Potential of a Bio-Based Additive in the Prevention of Lignin-Induced Recalcitrance under Severe Pretreatment Conditions

Second-generation biorefineries converting lignocellulose to renewable fuels and chemicals require pretreatment to open the cell wall structure and enable enzymes to access polysaccharides. However, lignin from the commonly used hydrothermal pretreatments can restrict enzyme action by covering the cellulose surface and non-productively binding enzymes. The resulting residual lignin typically contains a relatively high amount of carbohydrates, restricting its solubility and utilisation in applications. The aim of this work was to elucidate how pretreatment severity affects lignin inhibition in enzymatic hydrolysis and how lignin from softwood and herbaceous plants changes during pretreatment. Understanding these factors can aid in developing pretreatments with simultaneously improved hydrolysis yields and improved applicability of the hydrolysis lignin.

::::::::

Carry on the abstract on lignin-induced recalcitrance in pretreated biomass, starting after its last sentence. The records on this page are not needed for this work.

> [RECORDS SHOWN]:
::::::::

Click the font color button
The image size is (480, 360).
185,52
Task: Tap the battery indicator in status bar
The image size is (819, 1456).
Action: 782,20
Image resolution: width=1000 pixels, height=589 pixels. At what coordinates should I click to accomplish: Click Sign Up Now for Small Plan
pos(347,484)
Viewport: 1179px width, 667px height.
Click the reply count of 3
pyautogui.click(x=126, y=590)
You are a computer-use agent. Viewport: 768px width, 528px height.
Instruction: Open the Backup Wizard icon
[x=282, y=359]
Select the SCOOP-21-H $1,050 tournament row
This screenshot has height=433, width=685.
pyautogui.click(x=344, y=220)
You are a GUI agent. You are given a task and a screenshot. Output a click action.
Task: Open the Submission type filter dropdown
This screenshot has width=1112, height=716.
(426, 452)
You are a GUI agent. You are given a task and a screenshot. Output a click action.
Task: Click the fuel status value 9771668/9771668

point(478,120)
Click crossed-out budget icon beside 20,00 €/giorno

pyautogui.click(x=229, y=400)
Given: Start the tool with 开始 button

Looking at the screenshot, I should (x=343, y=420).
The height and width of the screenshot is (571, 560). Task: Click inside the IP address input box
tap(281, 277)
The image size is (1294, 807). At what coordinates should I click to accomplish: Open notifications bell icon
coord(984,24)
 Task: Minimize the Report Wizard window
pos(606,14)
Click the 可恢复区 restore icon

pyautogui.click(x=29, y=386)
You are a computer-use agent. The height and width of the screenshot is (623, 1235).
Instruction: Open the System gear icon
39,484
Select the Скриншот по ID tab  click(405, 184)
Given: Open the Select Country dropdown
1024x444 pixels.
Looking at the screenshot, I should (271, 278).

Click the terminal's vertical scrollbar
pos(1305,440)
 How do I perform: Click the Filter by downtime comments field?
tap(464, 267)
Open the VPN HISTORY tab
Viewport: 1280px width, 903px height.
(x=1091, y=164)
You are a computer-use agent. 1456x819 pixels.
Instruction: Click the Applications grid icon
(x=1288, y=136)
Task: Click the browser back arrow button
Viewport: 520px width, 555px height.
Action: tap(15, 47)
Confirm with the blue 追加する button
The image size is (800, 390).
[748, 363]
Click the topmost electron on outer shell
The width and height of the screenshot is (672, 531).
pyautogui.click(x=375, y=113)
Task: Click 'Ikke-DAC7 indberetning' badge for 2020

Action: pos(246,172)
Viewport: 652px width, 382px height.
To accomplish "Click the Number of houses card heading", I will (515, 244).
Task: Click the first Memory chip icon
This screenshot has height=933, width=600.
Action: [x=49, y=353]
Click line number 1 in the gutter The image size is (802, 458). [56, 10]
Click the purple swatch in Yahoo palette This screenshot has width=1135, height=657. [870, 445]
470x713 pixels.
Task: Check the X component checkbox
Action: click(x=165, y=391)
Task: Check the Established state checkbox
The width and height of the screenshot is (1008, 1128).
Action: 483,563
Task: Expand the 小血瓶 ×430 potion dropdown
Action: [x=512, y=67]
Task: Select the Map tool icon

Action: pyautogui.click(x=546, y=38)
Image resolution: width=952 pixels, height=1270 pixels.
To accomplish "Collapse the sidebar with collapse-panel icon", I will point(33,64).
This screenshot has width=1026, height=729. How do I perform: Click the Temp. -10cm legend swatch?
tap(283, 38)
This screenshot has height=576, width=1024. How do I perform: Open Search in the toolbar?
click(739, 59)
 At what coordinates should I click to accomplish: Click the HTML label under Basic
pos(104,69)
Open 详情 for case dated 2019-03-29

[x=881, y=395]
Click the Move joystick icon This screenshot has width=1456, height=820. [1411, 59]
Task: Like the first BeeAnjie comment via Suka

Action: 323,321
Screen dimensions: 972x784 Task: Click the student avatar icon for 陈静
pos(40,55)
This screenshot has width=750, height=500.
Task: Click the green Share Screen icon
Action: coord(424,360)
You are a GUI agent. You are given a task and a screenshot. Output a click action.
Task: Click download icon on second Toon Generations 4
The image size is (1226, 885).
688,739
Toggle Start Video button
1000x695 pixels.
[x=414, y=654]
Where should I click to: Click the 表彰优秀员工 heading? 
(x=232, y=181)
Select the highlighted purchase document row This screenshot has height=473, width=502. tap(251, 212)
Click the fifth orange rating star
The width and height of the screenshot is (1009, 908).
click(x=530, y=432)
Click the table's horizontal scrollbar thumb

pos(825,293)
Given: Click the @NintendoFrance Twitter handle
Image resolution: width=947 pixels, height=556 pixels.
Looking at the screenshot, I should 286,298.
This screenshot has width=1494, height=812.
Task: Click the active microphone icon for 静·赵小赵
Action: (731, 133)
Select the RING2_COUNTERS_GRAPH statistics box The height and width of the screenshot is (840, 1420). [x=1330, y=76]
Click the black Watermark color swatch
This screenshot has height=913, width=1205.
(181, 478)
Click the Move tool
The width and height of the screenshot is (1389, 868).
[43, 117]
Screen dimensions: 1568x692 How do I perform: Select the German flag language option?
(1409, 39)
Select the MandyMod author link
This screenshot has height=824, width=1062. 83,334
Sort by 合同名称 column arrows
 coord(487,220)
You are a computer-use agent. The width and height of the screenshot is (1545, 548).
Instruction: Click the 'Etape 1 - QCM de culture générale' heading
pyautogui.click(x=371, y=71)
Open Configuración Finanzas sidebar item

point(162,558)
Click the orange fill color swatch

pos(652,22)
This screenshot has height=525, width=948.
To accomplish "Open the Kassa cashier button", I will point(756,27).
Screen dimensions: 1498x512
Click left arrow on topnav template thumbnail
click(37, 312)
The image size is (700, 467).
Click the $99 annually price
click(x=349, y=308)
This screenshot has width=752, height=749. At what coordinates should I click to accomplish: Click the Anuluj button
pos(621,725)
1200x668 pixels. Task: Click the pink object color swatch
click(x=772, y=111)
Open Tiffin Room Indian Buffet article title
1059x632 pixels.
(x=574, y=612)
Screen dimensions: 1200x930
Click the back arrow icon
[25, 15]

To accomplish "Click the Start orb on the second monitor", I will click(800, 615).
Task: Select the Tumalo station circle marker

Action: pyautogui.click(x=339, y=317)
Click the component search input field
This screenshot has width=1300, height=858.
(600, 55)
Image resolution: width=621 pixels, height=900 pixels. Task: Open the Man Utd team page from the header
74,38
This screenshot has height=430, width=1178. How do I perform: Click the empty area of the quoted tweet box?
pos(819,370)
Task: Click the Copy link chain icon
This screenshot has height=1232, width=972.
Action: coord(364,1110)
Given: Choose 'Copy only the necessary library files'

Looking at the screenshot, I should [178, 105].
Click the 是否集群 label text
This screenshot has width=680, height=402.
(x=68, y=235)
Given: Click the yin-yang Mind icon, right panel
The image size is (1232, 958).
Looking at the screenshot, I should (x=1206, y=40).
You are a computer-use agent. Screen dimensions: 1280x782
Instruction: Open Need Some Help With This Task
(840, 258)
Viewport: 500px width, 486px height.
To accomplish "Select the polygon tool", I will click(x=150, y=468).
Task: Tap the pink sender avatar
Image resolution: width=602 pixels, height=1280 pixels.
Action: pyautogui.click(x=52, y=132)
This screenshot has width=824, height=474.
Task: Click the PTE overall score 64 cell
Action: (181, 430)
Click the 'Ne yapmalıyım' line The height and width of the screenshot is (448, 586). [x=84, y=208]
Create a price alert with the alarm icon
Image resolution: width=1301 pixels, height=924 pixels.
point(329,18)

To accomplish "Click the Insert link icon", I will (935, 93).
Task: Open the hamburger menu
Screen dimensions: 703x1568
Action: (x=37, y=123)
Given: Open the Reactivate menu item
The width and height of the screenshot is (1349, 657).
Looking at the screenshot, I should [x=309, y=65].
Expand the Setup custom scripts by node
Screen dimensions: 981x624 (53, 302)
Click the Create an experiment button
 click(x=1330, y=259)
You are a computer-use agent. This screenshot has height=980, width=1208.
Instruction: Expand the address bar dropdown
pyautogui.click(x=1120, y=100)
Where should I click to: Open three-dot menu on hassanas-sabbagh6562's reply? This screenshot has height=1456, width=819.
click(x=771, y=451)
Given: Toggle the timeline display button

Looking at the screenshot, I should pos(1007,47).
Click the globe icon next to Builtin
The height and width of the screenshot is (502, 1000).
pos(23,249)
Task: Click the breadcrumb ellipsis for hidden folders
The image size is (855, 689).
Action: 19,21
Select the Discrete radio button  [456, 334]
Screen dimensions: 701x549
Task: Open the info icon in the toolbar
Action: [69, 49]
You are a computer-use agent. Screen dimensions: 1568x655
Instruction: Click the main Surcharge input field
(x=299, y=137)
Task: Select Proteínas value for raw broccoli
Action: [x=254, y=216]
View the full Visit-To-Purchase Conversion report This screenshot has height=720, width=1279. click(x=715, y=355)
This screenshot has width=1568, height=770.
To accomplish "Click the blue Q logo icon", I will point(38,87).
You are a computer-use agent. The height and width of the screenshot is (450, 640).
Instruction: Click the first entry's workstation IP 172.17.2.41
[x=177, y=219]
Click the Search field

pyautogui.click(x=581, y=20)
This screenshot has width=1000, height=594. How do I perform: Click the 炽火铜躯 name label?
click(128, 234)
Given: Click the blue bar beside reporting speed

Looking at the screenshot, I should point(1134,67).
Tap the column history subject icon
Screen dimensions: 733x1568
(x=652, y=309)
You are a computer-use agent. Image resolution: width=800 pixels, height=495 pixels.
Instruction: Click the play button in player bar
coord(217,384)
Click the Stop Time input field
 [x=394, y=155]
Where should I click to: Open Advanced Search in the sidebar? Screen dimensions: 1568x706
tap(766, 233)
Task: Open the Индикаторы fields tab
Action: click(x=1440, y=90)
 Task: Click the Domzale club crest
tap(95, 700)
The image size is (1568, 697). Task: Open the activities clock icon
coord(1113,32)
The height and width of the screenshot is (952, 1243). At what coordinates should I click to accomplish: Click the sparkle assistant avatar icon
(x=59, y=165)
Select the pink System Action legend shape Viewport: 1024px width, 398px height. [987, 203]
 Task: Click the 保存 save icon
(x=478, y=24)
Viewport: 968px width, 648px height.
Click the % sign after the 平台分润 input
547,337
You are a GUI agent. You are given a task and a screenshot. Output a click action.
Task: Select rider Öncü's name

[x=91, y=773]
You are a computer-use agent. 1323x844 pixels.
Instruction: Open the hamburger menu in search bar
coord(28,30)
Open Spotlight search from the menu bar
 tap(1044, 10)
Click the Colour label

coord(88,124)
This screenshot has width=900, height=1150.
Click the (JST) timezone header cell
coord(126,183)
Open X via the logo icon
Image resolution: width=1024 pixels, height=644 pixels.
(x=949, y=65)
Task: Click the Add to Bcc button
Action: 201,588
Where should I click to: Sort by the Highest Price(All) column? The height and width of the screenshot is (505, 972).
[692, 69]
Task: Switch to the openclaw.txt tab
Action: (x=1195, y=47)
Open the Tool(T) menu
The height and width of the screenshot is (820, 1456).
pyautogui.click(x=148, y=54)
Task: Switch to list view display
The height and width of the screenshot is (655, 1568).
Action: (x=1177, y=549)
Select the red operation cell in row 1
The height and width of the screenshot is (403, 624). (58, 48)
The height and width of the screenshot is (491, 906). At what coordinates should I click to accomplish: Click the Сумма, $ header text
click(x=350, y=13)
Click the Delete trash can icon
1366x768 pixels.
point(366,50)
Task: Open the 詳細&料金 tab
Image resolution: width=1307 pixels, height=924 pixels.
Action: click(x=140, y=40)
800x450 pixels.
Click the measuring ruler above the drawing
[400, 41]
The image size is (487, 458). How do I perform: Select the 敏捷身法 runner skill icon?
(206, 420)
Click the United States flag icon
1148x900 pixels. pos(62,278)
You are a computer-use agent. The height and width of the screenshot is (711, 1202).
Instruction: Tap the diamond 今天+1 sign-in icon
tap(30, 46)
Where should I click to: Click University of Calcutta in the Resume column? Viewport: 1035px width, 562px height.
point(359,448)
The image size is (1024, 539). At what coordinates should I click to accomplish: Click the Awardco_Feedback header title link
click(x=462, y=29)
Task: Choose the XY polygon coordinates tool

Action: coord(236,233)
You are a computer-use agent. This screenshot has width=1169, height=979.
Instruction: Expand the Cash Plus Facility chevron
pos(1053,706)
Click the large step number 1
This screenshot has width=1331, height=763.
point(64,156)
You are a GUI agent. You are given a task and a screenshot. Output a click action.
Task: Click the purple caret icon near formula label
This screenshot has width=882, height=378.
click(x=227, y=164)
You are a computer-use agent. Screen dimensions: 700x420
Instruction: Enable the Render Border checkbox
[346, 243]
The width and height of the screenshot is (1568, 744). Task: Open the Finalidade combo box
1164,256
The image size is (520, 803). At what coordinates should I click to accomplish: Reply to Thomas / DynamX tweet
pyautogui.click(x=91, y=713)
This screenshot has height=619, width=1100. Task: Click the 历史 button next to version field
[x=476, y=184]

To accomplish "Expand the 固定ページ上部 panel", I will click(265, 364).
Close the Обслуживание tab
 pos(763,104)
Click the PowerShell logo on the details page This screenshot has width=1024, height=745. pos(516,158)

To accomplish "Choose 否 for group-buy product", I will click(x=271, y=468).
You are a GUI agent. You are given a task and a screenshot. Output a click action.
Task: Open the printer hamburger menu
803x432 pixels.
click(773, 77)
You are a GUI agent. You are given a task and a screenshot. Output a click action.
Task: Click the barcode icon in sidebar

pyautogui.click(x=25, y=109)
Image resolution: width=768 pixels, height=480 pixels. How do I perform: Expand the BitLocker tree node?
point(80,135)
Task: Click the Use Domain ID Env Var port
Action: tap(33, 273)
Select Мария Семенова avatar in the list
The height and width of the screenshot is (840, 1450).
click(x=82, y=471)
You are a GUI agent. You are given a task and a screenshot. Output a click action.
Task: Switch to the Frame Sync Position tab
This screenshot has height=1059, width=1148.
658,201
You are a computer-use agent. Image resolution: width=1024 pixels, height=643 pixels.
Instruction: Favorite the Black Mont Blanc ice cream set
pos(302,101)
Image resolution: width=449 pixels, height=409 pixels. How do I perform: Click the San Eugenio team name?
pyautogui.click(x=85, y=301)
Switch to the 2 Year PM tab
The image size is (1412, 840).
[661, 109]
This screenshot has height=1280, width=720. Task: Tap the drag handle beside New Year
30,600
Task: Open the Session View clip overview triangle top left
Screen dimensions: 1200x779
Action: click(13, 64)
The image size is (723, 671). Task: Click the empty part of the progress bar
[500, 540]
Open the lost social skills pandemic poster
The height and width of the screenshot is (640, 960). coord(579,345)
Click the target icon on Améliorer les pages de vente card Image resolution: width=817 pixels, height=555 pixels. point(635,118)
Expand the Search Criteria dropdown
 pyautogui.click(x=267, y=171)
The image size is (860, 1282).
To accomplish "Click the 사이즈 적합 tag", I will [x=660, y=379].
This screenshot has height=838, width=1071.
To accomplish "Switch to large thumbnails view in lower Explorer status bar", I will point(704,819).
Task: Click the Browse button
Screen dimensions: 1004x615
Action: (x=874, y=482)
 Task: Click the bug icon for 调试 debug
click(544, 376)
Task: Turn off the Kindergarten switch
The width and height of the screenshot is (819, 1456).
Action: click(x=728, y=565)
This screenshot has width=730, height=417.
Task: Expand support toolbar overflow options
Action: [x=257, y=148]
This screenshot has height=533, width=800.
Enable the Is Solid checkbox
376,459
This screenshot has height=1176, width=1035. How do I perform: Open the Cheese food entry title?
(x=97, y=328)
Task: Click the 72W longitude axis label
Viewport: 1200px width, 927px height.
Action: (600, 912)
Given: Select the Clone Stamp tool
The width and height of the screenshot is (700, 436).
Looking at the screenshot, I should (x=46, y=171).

::::::::

> [WRITTEN ANSWER]:
Spruce wood and wheat straw were hydrothermally pretreated at 180-220 °C with or without an acid catalyst. Increasing the pretreatment severity increased the inhibitory effect of lignin in Avicel hydrolysis. The inhibition arose from increased non-productive binding of enzymes to lignin. For both raw materials, the levels of aryl ether bonds decreased as pretreatment severity increased. Furthermore, for wheat straw lignin, a decrease in the amount of hydroxycinnamates and tricin was observed. Several publications have reported that introducing additives, such as 2-naphthol, to pretreatment can reduce lignin condensation resulting in improved hydrolysis yields. The flavonoid tricin, found in herbaceous plant, has an electron-rich aromatic ring structure similar to 2-naphthol. Softwood pine was hydrothermally pretreated at 200 °C with the additives tricin or 2-naphthol. Pretreatment with tricin resulted in higher sugar yields in the following enzymatic hydrolysis step when compared with the pretreatment with 2-naphthol. This may be due to modifications made to the lignin structure during pretreatment, which could be promising for both saccharification and lignin valorization pathways.